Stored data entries
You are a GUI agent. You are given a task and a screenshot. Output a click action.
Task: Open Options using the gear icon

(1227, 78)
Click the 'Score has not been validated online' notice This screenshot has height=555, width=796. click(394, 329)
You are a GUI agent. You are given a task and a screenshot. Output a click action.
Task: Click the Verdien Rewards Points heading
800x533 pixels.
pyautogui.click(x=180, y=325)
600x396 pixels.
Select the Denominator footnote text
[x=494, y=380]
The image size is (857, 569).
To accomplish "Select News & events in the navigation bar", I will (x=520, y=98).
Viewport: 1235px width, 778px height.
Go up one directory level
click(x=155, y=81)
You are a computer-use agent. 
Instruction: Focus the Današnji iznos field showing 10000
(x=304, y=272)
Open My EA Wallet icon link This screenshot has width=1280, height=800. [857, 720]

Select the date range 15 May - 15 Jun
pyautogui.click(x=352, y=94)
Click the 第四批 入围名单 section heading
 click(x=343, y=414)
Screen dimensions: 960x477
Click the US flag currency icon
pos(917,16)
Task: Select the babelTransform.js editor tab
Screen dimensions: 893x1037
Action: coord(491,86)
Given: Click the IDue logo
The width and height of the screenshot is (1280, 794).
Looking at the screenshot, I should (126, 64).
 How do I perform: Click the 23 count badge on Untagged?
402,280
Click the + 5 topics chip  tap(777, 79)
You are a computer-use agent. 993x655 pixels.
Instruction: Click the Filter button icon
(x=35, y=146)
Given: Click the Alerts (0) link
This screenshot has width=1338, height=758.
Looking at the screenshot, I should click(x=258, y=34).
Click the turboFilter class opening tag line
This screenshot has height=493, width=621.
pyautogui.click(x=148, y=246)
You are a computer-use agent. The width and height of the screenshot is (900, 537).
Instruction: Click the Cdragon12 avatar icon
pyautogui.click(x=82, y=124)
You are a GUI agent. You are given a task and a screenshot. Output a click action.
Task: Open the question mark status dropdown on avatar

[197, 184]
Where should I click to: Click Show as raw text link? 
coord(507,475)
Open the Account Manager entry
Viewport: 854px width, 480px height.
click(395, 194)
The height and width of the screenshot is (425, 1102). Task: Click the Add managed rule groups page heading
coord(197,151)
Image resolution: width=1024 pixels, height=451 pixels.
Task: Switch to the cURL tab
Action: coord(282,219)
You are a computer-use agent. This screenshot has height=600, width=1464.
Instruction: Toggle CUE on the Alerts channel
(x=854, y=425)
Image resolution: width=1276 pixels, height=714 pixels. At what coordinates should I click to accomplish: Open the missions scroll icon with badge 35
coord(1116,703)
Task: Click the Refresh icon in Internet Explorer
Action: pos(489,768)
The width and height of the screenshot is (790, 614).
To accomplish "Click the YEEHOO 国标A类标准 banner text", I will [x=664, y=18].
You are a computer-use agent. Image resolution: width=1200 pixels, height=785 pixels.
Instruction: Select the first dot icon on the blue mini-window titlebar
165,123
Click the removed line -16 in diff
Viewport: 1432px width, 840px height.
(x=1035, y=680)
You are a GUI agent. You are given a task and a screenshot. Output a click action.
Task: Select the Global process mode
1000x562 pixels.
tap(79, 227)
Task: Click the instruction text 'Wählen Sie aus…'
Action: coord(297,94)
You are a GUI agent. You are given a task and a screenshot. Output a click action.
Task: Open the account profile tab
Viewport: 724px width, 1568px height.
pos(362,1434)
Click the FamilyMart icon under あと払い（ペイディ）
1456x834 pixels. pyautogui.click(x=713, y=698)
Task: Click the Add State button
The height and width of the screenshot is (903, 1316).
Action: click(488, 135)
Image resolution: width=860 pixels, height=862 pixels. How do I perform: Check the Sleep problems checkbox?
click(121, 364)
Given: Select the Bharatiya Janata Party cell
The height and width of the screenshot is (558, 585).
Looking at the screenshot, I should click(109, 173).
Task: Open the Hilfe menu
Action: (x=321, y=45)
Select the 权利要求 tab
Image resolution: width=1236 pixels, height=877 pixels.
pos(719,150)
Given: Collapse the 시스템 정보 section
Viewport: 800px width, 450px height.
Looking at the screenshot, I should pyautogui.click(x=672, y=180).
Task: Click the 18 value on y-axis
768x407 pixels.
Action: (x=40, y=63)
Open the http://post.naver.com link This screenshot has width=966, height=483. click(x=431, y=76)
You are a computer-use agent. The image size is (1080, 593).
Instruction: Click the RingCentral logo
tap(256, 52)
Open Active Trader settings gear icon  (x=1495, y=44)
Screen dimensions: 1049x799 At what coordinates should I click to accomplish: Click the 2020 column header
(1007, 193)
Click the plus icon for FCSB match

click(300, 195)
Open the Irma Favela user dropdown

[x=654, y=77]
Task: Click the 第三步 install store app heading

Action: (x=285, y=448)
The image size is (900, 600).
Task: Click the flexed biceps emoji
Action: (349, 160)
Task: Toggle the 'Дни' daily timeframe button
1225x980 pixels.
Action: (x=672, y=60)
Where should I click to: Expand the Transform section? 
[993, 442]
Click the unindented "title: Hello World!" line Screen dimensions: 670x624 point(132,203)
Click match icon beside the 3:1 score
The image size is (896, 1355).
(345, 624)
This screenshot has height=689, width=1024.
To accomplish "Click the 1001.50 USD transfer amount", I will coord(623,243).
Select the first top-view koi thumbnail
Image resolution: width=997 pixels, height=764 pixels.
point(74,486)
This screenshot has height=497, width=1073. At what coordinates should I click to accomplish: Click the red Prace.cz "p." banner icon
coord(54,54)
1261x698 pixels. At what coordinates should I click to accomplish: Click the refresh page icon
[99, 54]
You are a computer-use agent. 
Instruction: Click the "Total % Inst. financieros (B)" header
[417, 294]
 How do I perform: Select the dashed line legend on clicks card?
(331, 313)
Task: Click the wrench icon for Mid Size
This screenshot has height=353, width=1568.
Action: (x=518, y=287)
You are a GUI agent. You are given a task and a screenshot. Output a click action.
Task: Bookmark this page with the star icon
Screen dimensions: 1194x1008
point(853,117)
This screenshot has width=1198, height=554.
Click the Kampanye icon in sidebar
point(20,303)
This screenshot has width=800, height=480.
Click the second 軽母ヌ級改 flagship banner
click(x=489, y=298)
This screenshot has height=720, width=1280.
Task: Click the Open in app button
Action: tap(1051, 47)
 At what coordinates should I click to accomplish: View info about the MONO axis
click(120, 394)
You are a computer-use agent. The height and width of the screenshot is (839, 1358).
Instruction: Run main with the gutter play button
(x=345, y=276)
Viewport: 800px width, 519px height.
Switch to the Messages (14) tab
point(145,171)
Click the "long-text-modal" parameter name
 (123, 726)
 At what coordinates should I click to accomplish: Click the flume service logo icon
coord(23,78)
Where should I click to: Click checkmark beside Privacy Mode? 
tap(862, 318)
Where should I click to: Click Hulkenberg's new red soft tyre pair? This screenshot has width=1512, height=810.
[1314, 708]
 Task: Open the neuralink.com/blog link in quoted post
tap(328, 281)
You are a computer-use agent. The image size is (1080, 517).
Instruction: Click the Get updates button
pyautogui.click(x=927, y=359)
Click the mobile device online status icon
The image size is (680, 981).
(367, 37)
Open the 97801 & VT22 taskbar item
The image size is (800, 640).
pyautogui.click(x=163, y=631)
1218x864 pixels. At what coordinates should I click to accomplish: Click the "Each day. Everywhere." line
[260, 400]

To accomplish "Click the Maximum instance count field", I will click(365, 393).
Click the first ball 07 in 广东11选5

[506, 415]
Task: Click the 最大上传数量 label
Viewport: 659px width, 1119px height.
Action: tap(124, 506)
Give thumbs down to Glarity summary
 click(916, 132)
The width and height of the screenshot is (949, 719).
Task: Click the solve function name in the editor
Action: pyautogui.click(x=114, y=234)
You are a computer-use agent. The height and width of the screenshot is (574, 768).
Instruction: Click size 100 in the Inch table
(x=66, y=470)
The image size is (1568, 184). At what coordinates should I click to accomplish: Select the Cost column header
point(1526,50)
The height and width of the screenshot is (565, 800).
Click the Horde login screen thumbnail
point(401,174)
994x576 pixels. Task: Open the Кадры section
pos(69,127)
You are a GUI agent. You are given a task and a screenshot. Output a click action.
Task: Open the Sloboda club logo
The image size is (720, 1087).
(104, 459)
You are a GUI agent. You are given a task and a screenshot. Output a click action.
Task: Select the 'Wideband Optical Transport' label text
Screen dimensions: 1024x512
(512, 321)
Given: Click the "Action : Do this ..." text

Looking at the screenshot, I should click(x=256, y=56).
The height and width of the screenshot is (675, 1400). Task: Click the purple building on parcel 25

Directions for this task. Please transcribe exactly the line containing "Task: Select the 'Wideband" and every line after it through the end of the records, and nothing else.

Your solution.
Task: Select the 'Wideband Optical Transport' label text
Screen dimensions: 1024x512
(512, 321)
Given: Click the "Action : Do this ..." text

Looking at the screenshot, I should click(x=256, y=56).
The height and width of the screenshot is (675, 1400). Task: Click the purple building on parcel 25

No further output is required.